Data for analysis:
------------

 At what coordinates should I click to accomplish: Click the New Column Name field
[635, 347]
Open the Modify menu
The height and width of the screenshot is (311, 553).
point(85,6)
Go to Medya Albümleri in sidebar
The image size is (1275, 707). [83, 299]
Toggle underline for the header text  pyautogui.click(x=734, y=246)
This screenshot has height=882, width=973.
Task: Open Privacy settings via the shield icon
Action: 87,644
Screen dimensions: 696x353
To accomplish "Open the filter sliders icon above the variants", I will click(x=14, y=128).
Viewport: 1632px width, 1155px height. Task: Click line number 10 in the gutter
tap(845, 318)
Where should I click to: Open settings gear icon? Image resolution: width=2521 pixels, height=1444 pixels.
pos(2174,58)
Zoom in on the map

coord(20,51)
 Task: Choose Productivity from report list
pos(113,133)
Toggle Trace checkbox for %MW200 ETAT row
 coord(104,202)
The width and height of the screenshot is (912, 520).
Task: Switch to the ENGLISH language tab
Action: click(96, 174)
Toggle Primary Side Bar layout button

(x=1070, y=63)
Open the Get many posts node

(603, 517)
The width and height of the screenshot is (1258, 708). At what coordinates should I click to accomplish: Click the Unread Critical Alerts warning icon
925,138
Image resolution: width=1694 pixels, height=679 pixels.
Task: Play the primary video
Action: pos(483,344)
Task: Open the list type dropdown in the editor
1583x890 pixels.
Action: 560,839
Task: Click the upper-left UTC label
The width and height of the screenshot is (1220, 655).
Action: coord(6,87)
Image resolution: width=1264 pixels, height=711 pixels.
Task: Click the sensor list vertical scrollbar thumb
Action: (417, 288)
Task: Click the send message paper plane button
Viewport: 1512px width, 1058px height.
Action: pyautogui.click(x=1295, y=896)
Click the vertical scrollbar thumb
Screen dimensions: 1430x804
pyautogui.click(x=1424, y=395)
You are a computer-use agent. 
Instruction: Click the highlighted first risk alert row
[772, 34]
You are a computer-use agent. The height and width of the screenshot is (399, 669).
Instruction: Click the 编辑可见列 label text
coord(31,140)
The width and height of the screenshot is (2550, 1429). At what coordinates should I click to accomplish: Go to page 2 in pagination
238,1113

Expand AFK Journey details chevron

------------

Only the lines from the one containing "Task: Open the" through the end of the entries above belong in the answer; repeat them exactly.

Task: Open the list type dropdown in the editor
1583x890 pixels.
Action: 560,839
Task: Click the upper-left UTC label
The width and height of the screenshot is (1220, 655).
Action: coord(6,87)
Image resolution: width=1264 pixels, height=711 pixels.
Task: Click the sensor list vertical scrollbar thumb
Action: (417, 288)
Task: Click the send message paper plane button
Viewport: 1512px width, 1058px height.
Action: pyautogui.click(x=1295, y=896)
Click the vertical scrollbar thumb
Screen dimensions: 1430x804
pyautogui.click(x=1424, y=395)
You are a computer-use agent. 
Instruction: Click the highlighted first risk alert row
[772, 34]
You are a computer-use agent. The height and width of the screenshot is (399, 669).
Instruction: Click the 编辑可见列 label text
coord(31,140)
The width and height of the screenshot is (2550, 1429). At what coordinates should I click to accomplish: Go to page 2 in pagination
238,1113

Expand AFK Journey details chevron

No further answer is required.